3. This is, so far, the only place beyond Earth where humans have set foot. Astronauts planted six American flags on the moon, but that doesn’t mean the United States owns it. An international law written in 1967 prevents any single nation from owning planets, stars or any other natural objects in space.
 Read a book where a MAIN character owns property/real estate – or – a book with an American flag on the cover (show us the cover) – or – a book in which a character takes a long trip (briefly tell us the circumstances).Follow the Rabbit-Proof Fence by Doris Pilkington (Molly and her sisters travel along the Rabbit-Proof Fence)

4. Humans didn’t see the Moon’s far side until a spacecraft finally got there in 1959. The moon rotates once on its axis in about the same time it orbits Earth, so the same side faces us at all times.
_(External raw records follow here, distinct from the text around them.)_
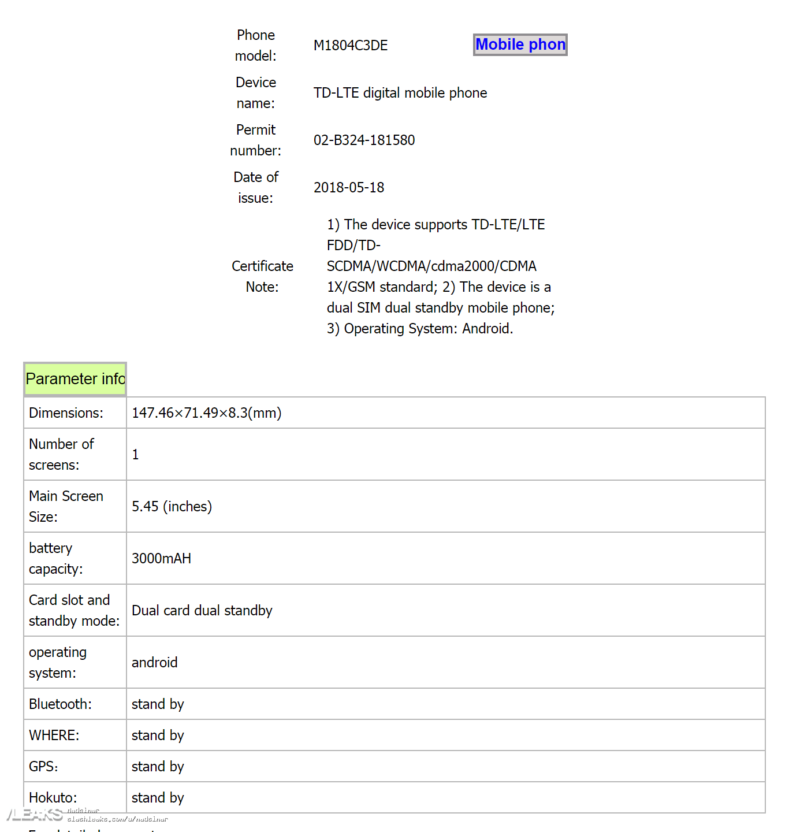Switch to the Parameter info tab
This screenshot has width=789, height=832.
75,379
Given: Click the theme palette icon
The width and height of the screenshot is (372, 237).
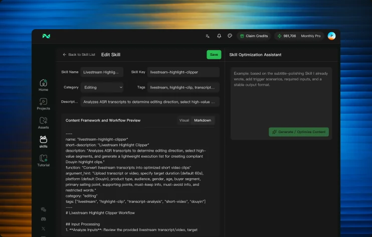Looking at the screenshot, I should (230, 36).
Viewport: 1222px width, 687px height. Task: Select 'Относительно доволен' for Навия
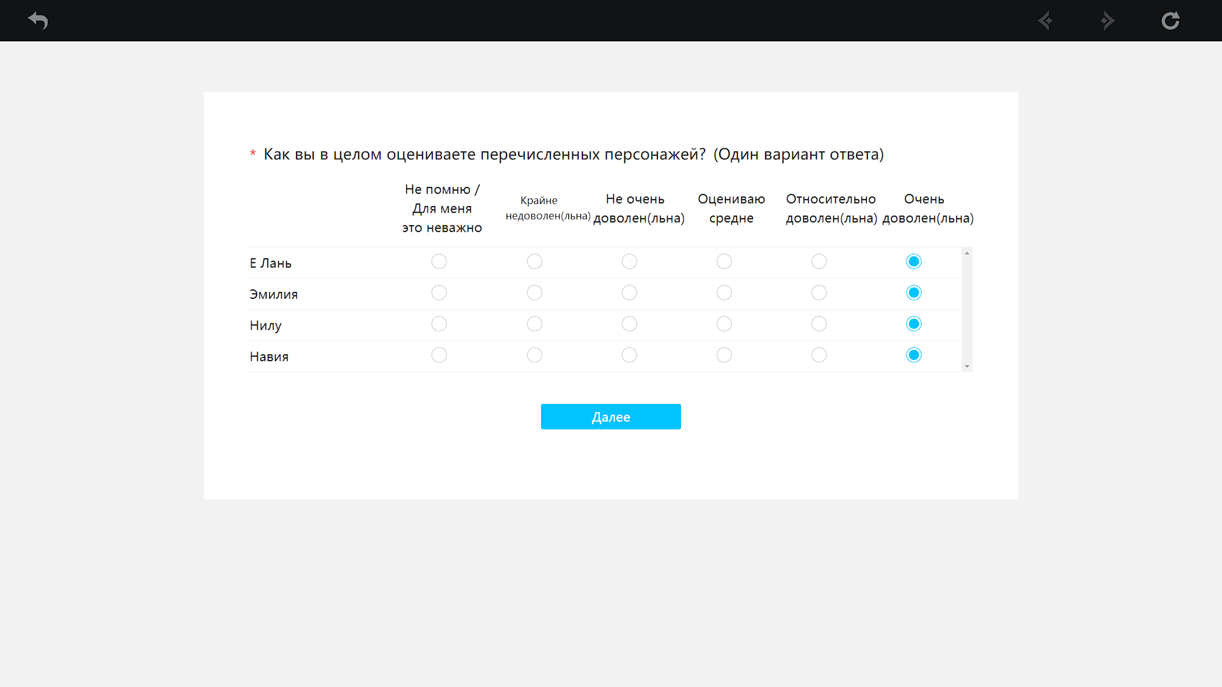pos(819,355)
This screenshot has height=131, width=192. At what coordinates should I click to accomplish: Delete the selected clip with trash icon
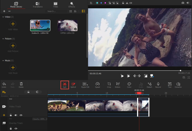pos(21,84)
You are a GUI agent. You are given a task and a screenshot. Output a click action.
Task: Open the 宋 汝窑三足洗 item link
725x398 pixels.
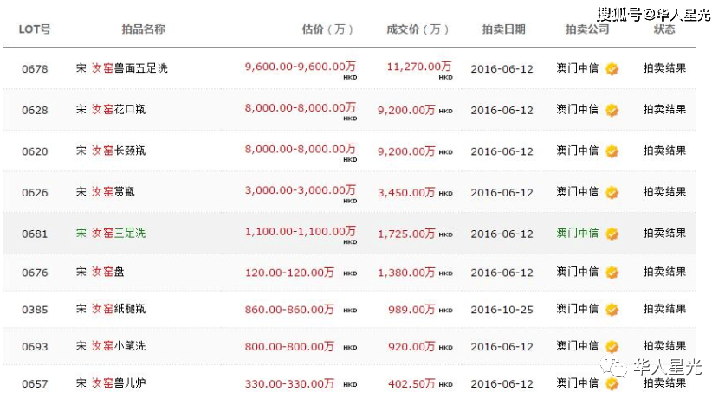click(x=111, y=233)
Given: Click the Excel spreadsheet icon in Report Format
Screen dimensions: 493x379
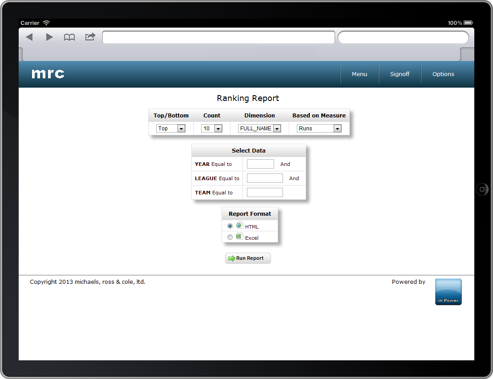Looking at the screenshot, I should [x=239, y=237].
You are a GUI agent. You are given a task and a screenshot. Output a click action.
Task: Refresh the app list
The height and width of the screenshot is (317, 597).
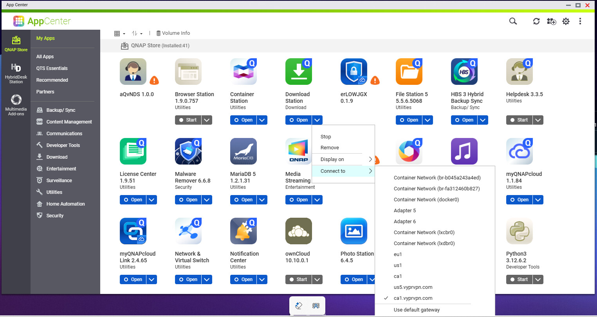coord(536,21)
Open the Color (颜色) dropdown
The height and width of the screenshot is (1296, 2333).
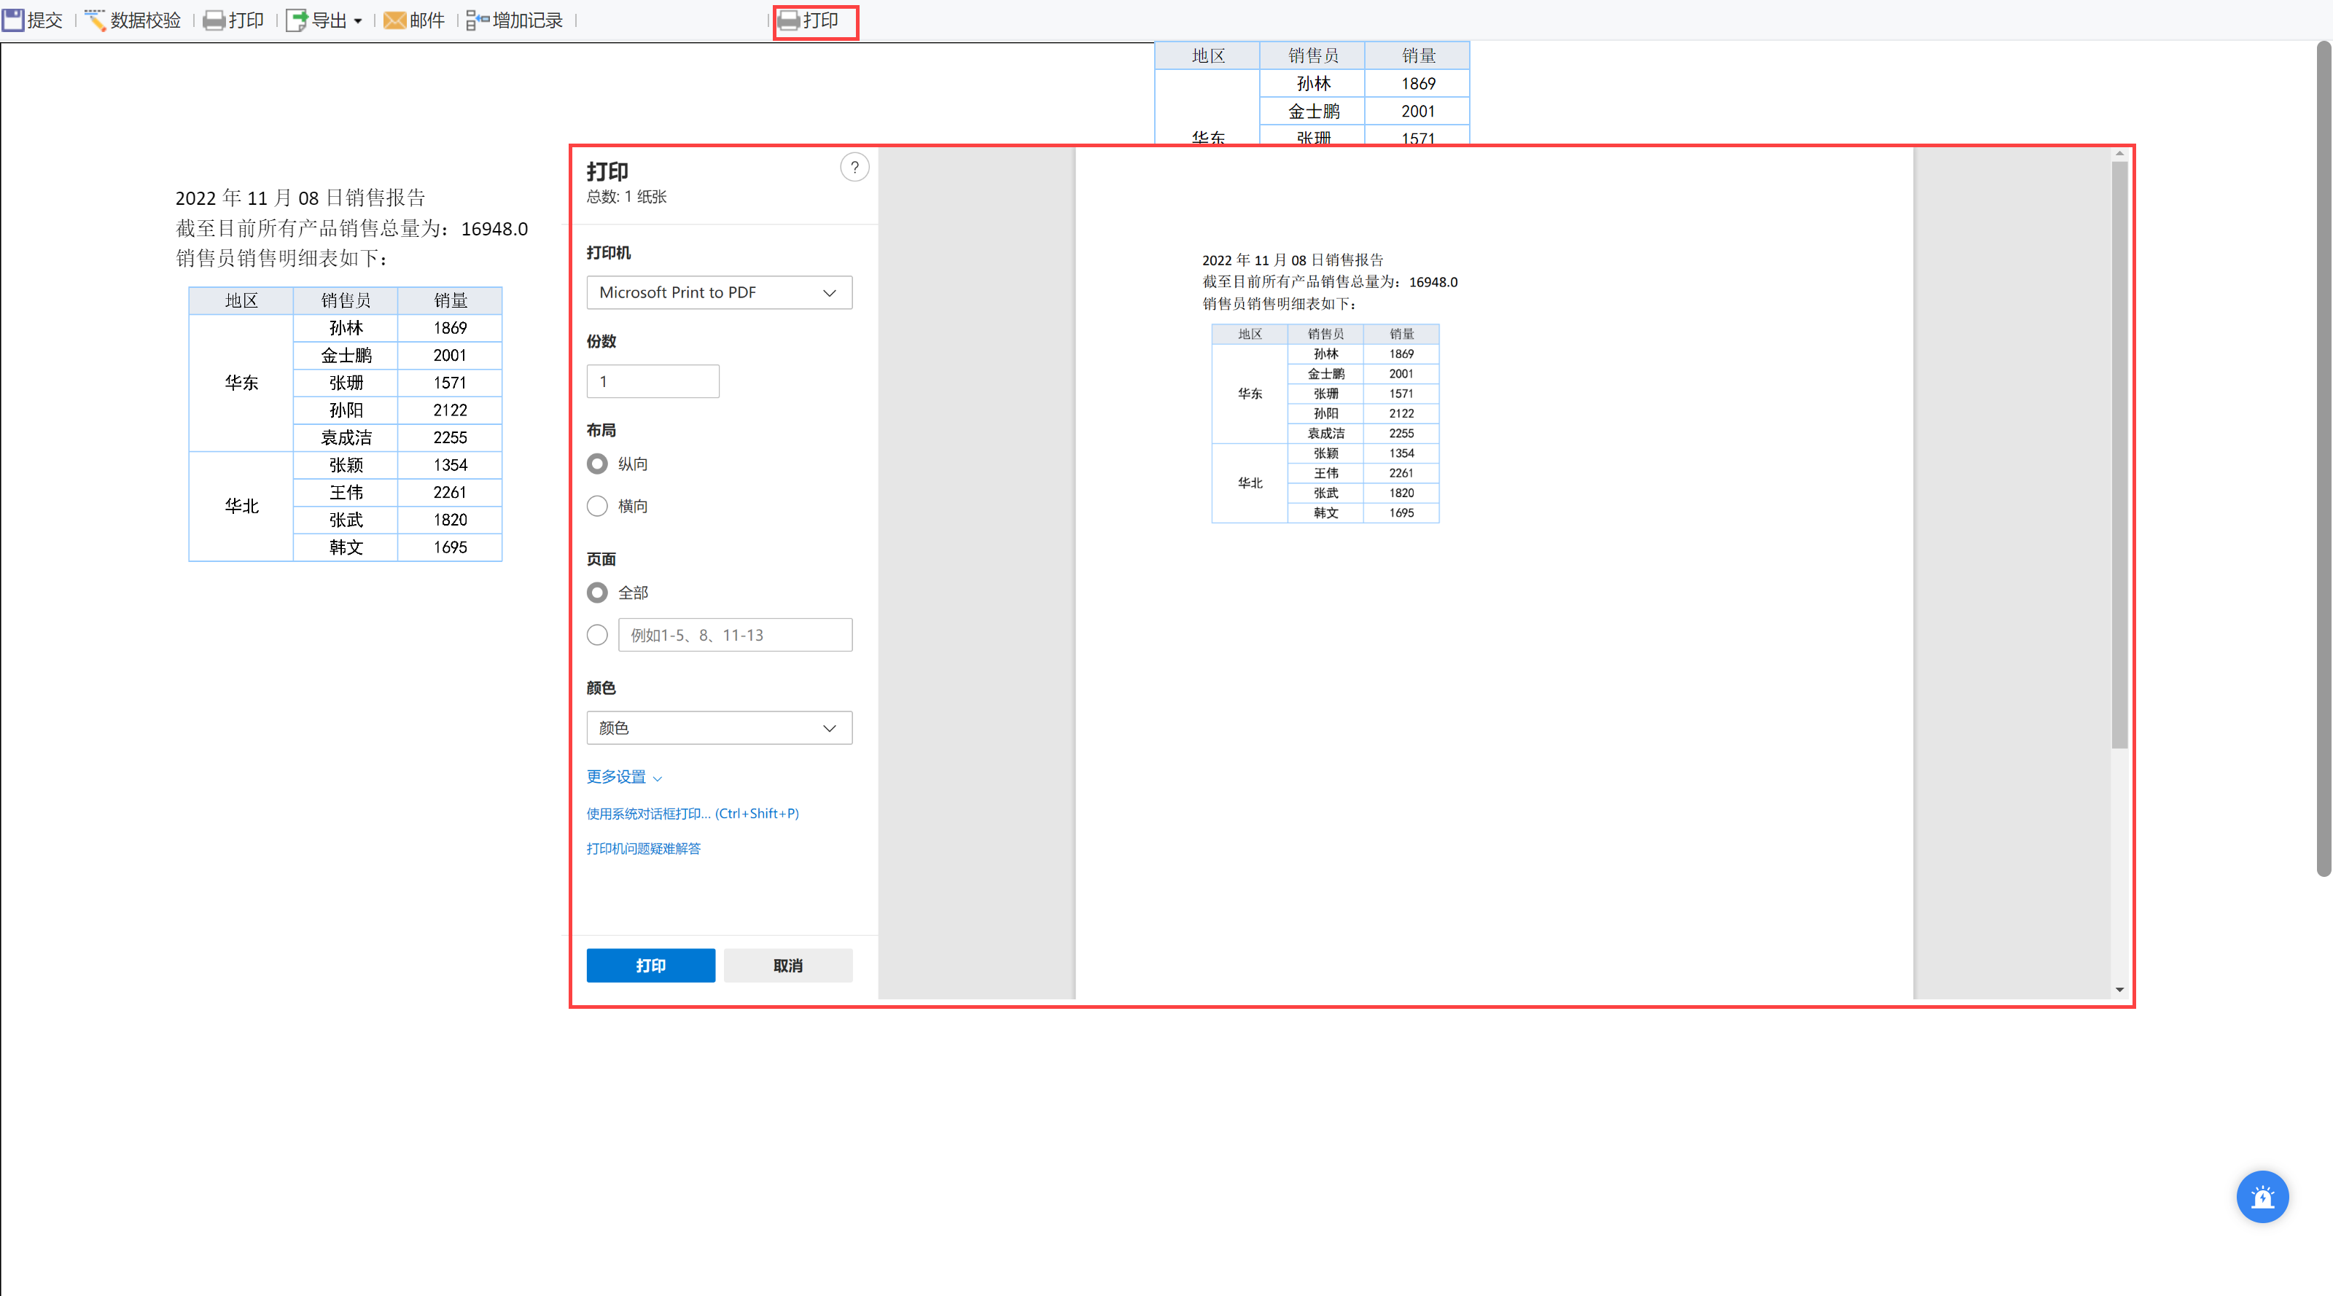pyautogui.click(x=719, y=727)
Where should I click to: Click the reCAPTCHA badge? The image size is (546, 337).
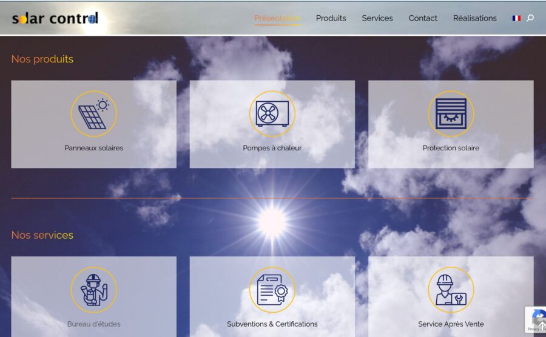[536, 319]
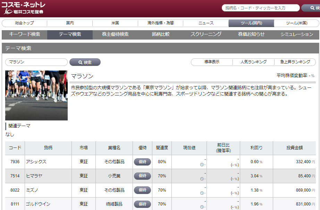Switch back to 標準表示 view
The image size is (320, 210).
211,62
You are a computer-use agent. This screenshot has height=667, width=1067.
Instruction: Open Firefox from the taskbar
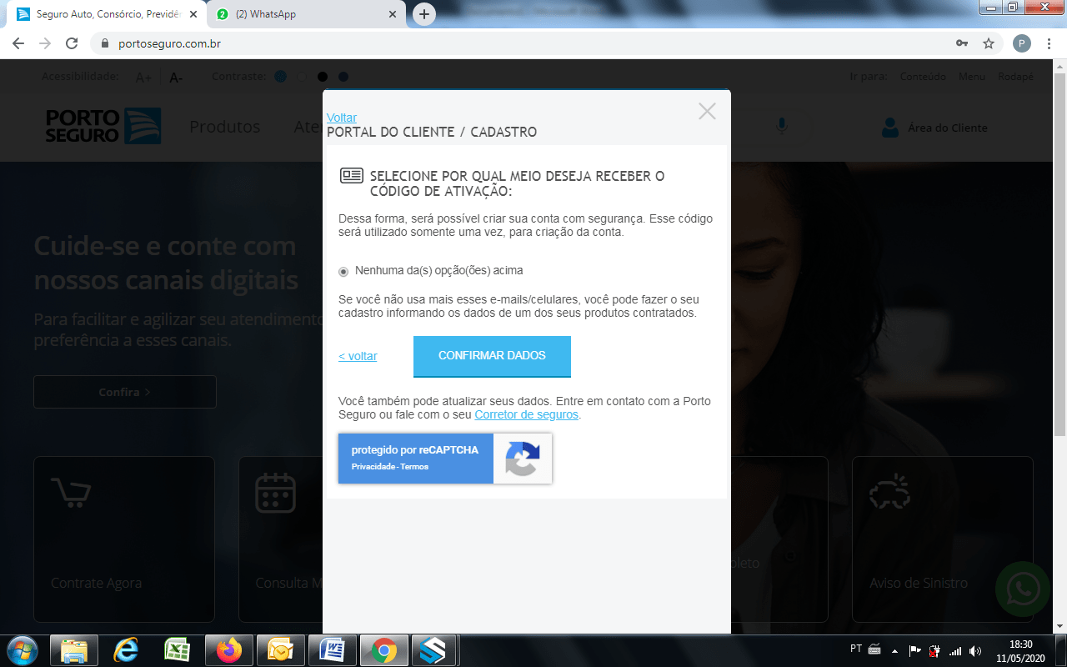228,649
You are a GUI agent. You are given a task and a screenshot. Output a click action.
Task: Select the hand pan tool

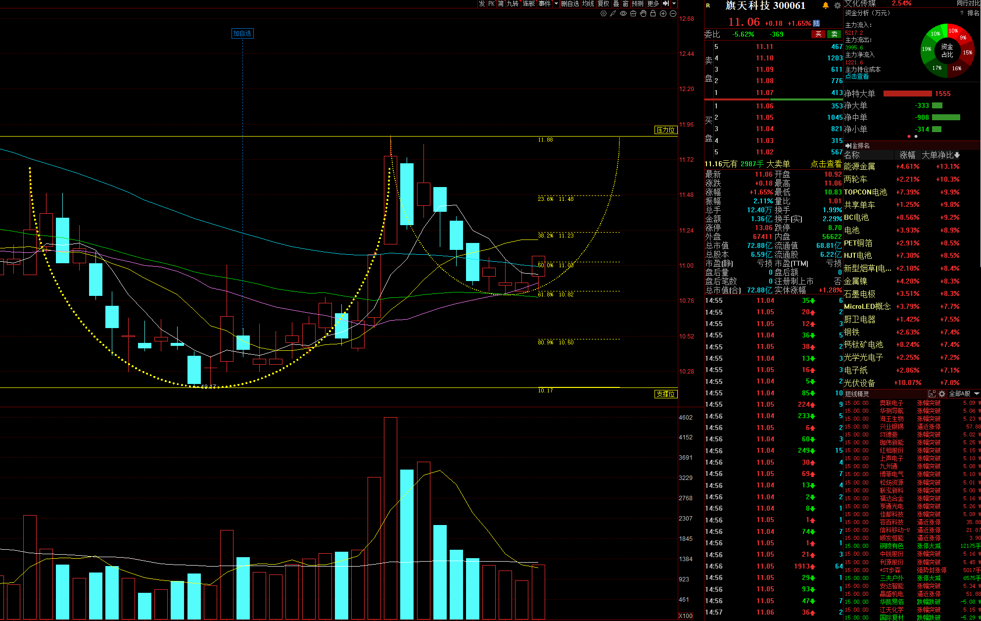[643, 14]
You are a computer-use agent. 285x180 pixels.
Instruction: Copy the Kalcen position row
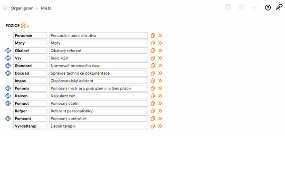coord(152,96)
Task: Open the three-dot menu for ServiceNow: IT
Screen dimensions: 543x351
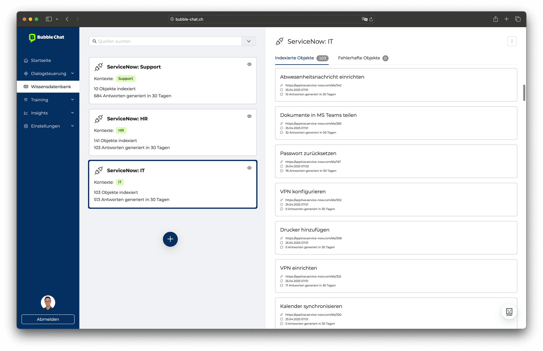Action: pyautogui.click(x=512, y=41)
Regions of the moon’s poles are extremely cold: about -457.6 degrees Fahrenheit (-272 degrees Celsius). Some parts never get sunlight, and these shadowed sections show signs of ice.
🌑 Read a book with at least two of these numbers–2, 4, 5, 6, 7–in the total number of pages (tell us how many pages) – or – a book set in a normally cold climate (tell us where) – or – a book showing ice on the cover (show us the cover)..Twenty Thousand Leagues Under the Sea by Jules Verne (pp. 296)

5. Once a year the full moon appears 14% larger than usual. This happens when the moon’s egg-shaped (elliptical) orbit reaches the closest point to Earth (perigee). A full moon at perigee is called a “Super Moon.” 
🌕 Read a book showing a FULL moon on the cover (show us the cover) – or – a book whose author’s first AND last initials can be found in PERIGEE – or – a book that you considered super (rated 5 stars).In the Shadow of Man by Jane Goodall

6. Some observers of the Moon see the shape of a person’s face among the visible craters, so stories refer to a mysterious “man in the moon.” Others believe it’s made of cheese because of the cheesy-looking appearance of its surface. 
🌝 Read a book written by a man – or – a book with double EE’s somewhere in the title or author’s name – or – a book in which someone believed something that wasn’t true (briefly tell us the circumstances but use a spoiler tag if appropriate)

7. Jules Verne’s 1865 novel From the Earth to the Moon is often credited with inspiring real-life rocket pioneers. While the novel is science fiction, Verne included a few interesting and accurate predictions. The moon made its film debut in a 1902 black and white silent French film called Le Voyage Dans la Lune (a trip to the moon). And a year before astronauts walked on the moon, 2001: A Space Odyssey told the story of astronauts on an outpost on the moon. Decades later, it is still widely regarded as the best science fiction movie ever made.